Nu vast staat dat [appellante] na ontvangst van de extra card daarvan gebruik heeft gemaakt moet met de kantonrechter op grond van artikel 2.1 aanhef en sub b van de algemene voorwaarden, in combinatie met de hiervoor onder 2 sub (iii) geciteerde volzin uit de begeleidende brief, alsmede artikel 7 van de algemene voorwaarden worden geoordeeld dat tussen ICS en [appellante] een overeenkomst tot stand is gekomen op grond waarvan [appellante] met haar voormalige echtgenoot jegens ICS hoofdelijk aansprakelijk is voor het gebruik van zowel de hoofdcard als de extra card. Voor de totstandkoming van de overeenkomst is, anders dan [appellante] kennelijk betoogt, niet vereist dat zij voor de hoofdelijke aansprakelijkheid en de gelding van de algemene voorwaarden getekend heeft. Evenmin is in dit verband van belang welk huwelijksgoederenregime gold tussen [X] en [appellante] aangezien die hoofdelijke verbondenheid voortvloeit uit de contractuele relatie tussen ICS en [appellante]. In hoeverre de bestedingen van [X] zijn gedaan ten behoeve van de gewone gang van de huishouding en partijen ten tijde van die bestedingen reeds feitelijk uit elkaar waren, doet niet ter zake.
3.7.
[appellante] heeft nog betoogd dat artikel 7.1 van de algemene voorwaarden onredelijk bezwarend is aangezien zij door ICS niet uitdrukkelijk is gewezen op de hoofdelijke aansprakelijkheid. Dit betoog is pas bij de onder 1. genoemde akte verwoord en, omdat het als een nieuwe grief heeft te gelden, tardief. Bovendien wordt het betoog inhoudelijk verworpen. De hoofdelijke aansprakelijkheid blijkt duidelijk uit de algemene voorwaarden die – zoals hiervoor is overwogen – aan [appellante] ter hand zijn gesteld. [appellante] kan geacht worden van de inhoud daarvan kennis te hebben genomen. Niet valt in te zien waarom ICS [appellante] nog uitdrukkelijk zou hebben moeten wijzen op de in die voorwaarden opgenomen hoofdelijke aansprakelijkheid.

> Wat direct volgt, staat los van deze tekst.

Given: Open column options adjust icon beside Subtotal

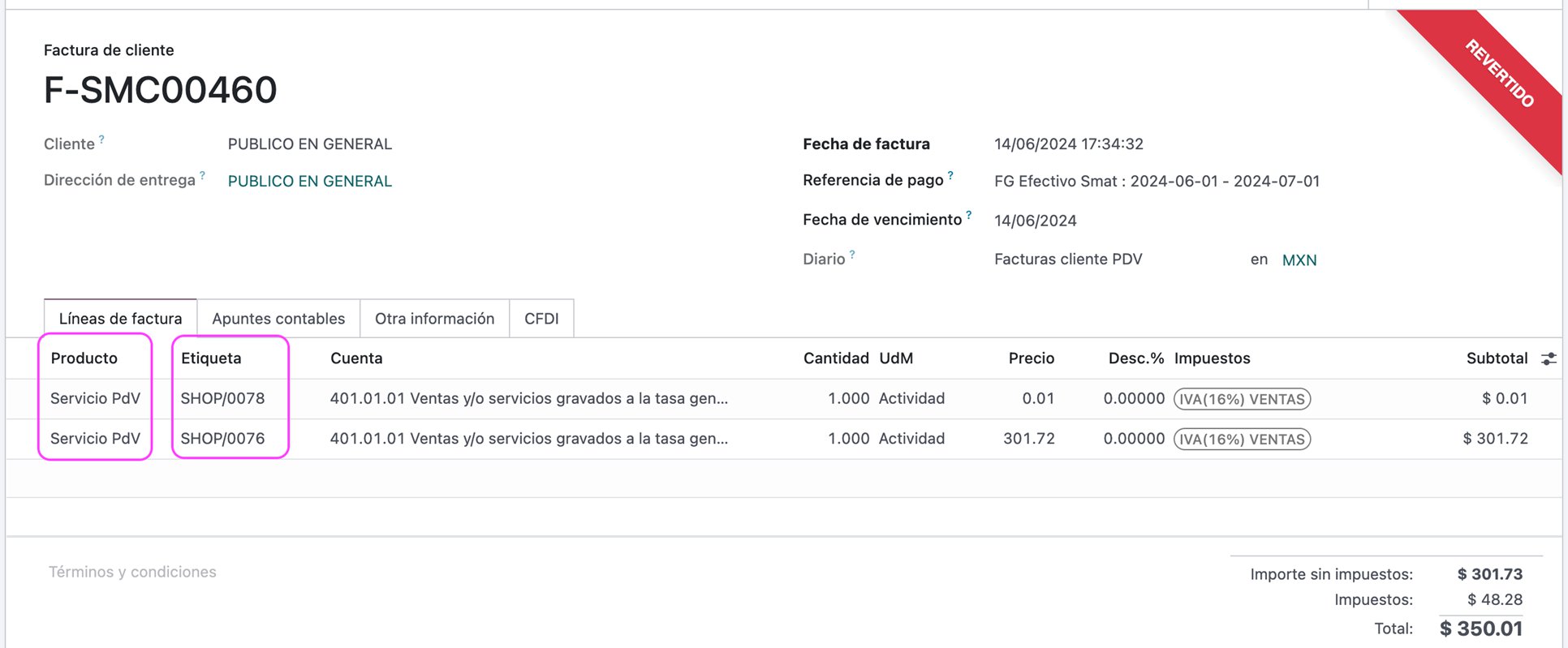Looking at the screenshot, I should [1549, 358].
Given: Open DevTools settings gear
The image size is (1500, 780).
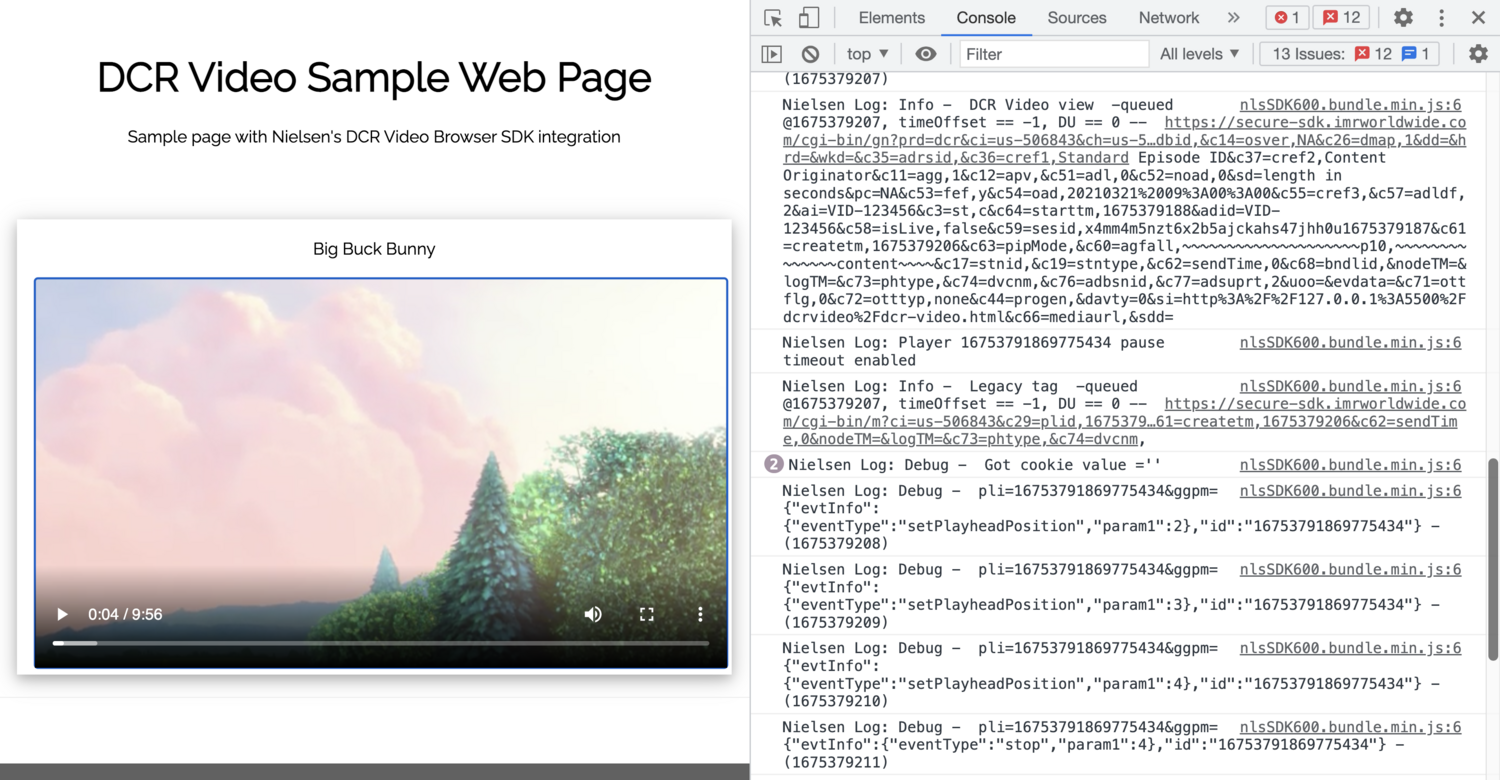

De omstandigheid dat [appellante] in een echtscheidingsprocedure met haar echtgenoot verwikkeld was maakt dat niet anders.
3.8.
[appellante] heeft verder gesteld dat zij niet aansprakelijk is voor het door ICS gevorderde bedrag omdat, zo stelt zij, op verzoek van [X] in mei 2011 haar extra card is opgezegd en het door ICS gevorderde bedrag opnames en bestedingen door [X] betreft van na mei 2011. [appellante] heeft deze stelling, die ICS gemotiveerd heeft betwist, onvoldoende onderbouwd, zodat het hof daaraan voorbijgaat. [appellante] heeft immers niet gesteld wanneer en hoe de extra card zou zijn opgezegd noch een schriftelijk stuk overgelegd waaruit de gestelde opzegging van de extra card zou kunnen blijken. Bovendien ligt het niet voor de hand aan te nemen dat ICS bij een opzegging van de extra card zou hebben ingestemd met ontslag van [appellante] uit de hoofdelijke aansprakelijkheid ten aanzien van de reeds bestaande schuld.
3.9.
Al het vorenoverwogene leidt ertoe dat de grieven 1, 2 en 3 falen. Grief 4 komt op tegen de veroordeling tot betaling van buitengerechtelijke kosten en proceskosten. Gelet op hetgeen hiervoor is overwogen alsmede op de omstandigheid dat [appellante] de verschuldigdheid en de hoogte van de toegewezen buitengerechtelijke kosten niet heeft betwist, faalt ook deze grief.
3.10.
Het door [appellante] aangeboden bewijs is hetzij, in het licht van het vorenstaande, niet ter zake dienend hetzij te weinig specifiek en wordt daarom gepasseerd.
3.11.
De conclusie is dat de grieven falen en dat het bestreden vonnis zal worden bekrachtigd. [appellante] zal, als de in het ongelijk gestelde partij, worden veroordeeld in de kosten van het hoger beroep.

4.De beslissing

Het hof:
bekrachtigt het vonnis waarvan beroep;
veroordeelt [appellante] in de kosten van het hoger beroep, aan de zijde van ICS tot op heden begroot op € 683,= aan verschotten en € 632,= aan salaris en op € 131,= voor nasalaris, te vermeerderen met € 68,= voor nasalaris en de kosten van het betekeningsexploot ingeval betekening van dit arrest plaatsvindt;
verklaart deze kostenveroordeling uitvoerbaar bij voorraad.
Dit arrest is gewezen door mrs. R.J.M. Smit, M.A. Goslings en M.L.D. Akkaya en is in het openbaar door de rolraadsheer uitgesproken op 8 juli 2014.